The List

Julie Myerson - Then (review)

Apocalypse-set novel offers no respite from its bleak subject matter
Share:
Julie Myerson - Then (review)

Apocalypse-set novel offers no respite from its bleak subject matter

(Jonathan Cape)

The apocalypse is cool right now. It’s everywhere in popular culture – as a theme, as a backdrop and in widespread adjectival form – and it’s all over Julie Myerson’s eighth novel, Then. Set in a desperate, ice-covered wasteland that was once contemporary London, the novel follows a bewildered and vague central character as she patches together her shattered memories and the ruins of her life. Barren recollections and an ambiguous identity render her relationships with the survivors around her as especially unsettling: they variously suggest sexual unions, infanthood, familial ties and a dire overlap thereof.
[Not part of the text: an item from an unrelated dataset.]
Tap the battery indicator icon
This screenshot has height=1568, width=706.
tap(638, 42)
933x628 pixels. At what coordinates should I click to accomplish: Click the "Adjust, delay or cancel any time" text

Myerson is no stranger to disquieting fiction, but Then makes for a particularly unpleasant read: the protagonist’s pointed loathing is heart-breaking, even if it is a veil for unthinkable denial and grief. The only solace in this tale of a nameless apocalypse, economic downfall and family breakdown is that human beings will make a home wherever they can lay their heads. Otherwise this book, like the nightmare it occupies, feels horrific and bereft.